=== Input ===

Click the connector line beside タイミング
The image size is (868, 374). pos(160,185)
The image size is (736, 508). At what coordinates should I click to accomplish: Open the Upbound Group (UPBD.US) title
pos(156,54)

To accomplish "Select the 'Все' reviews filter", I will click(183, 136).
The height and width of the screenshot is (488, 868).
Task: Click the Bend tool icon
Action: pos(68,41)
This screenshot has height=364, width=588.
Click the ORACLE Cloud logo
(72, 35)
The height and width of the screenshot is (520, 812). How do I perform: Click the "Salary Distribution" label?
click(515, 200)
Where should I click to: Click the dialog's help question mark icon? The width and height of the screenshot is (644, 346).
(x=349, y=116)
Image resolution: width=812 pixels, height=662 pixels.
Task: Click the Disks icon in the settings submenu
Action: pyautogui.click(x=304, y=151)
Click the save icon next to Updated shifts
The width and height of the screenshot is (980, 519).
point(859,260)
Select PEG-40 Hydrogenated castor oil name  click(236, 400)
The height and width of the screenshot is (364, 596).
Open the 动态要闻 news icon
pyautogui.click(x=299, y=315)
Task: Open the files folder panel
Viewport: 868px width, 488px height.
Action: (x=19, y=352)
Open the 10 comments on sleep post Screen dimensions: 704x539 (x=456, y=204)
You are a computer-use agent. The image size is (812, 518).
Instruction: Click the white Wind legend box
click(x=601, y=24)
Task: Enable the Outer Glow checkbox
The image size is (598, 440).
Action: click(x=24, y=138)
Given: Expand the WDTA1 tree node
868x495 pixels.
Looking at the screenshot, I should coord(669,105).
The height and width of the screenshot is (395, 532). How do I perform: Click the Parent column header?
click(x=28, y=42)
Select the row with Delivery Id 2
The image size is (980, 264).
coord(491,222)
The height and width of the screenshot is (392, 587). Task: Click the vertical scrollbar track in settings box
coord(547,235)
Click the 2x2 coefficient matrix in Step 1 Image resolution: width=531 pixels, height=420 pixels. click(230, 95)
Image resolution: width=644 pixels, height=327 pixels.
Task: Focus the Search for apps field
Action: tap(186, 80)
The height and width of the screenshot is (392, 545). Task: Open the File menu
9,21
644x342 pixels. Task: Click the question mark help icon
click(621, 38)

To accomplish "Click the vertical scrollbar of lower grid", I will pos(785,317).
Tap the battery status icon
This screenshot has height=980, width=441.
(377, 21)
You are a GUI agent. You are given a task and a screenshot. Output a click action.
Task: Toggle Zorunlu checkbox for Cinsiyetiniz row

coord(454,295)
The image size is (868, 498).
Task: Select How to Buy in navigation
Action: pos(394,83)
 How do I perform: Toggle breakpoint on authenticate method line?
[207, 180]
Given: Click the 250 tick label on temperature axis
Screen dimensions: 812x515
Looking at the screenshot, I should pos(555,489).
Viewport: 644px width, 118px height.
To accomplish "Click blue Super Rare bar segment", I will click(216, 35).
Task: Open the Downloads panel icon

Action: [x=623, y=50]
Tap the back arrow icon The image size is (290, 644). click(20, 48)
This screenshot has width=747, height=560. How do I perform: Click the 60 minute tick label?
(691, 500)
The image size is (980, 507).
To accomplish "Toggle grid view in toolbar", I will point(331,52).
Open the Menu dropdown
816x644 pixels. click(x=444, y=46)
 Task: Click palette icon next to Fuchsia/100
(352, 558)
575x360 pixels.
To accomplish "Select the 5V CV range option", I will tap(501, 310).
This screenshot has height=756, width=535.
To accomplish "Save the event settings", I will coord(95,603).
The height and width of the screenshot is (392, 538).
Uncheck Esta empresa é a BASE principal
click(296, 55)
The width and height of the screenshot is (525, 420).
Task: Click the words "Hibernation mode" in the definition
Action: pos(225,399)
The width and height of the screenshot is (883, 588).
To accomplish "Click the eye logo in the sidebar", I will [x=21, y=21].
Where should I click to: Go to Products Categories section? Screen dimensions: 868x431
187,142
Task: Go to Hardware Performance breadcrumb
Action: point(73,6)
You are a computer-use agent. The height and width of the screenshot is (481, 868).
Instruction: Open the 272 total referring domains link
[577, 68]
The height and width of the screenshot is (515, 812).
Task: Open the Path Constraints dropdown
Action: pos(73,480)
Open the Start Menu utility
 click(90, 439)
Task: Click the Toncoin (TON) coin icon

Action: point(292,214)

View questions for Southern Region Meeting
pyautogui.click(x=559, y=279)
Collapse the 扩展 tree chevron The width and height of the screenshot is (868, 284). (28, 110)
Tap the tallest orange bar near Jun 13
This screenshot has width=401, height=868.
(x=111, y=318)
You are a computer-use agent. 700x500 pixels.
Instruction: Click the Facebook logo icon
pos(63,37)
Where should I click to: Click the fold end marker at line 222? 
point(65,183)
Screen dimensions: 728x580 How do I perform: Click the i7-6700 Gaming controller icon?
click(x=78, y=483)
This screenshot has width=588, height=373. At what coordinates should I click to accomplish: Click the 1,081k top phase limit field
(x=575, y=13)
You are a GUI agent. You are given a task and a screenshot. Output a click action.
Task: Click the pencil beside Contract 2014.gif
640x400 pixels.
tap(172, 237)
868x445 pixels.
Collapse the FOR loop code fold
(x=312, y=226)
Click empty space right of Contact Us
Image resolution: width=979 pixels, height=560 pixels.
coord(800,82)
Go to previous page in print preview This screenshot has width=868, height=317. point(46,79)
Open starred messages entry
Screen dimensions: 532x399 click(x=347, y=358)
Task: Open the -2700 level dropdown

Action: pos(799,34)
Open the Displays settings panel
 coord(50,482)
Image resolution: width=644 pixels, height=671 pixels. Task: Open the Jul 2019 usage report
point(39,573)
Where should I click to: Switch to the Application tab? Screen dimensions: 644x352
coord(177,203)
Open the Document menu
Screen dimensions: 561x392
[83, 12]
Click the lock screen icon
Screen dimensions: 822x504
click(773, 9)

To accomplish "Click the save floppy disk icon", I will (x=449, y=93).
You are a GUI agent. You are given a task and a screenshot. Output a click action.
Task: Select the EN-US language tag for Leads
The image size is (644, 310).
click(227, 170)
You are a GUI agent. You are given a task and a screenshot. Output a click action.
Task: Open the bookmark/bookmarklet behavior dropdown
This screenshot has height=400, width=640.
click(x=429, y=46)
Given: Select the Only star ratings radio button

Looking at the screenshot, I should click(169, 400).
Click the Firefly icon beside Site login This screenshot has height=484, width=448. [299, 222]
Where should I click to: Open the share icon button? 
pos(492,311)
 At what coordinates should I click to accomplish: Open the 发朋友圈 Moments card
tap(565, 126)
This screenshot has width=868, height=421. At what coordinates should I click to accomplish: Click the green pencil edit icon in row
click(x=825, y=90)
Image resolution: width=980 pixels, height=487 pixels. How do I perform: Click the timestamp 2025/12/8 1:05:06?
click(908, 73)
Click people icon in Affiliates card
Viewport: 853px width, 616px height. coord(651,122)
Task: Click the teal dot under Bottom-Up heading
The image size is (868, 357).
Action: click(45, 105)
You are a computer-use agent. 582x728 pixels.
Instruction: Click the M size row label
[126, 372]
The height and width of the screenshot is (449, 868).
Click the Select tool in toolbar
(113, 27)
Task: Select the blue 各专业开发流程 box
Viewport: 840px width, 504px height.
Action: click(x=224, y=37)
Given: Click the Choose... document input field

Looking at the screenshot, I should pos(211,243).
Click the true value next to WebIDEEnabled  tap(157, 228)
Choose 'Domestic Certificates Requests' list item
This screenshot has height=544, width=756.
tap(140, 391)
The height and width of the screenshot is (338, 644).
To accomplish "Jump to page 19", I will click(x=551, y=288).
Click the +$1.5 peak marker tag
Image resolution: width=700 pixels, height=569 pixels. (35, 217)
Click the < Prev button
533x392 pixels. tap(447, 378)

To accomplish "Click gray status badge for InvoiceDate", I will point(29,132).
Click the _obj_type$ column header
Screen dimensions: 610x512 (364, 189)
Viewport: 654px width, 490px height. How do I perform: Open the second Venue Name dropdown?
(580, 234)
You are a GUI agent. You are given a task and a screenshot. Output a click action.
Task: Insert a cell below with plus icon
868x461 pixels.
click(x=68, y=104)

===

■ **Exercise details**: Print exactly the lines above, between the one holding "Viewport: 868px width, 488px height." and the one holding "Task: Enable the Outer Glow checkbox", inclusive, and nothing besides.

■ **Solved exercise**:
Viewport: 868px width, 488px height.
Action: (x=19, y=352)
Open the 10 comments on sleep post Screen dimensions: 704x539 (x=456, y=204)
You are a computer-use agent. The image size is (812, 518).
Instruction: Click the white Wind legend box
click(x=601, y=24)
Task: Enable the Outer Glow checkbox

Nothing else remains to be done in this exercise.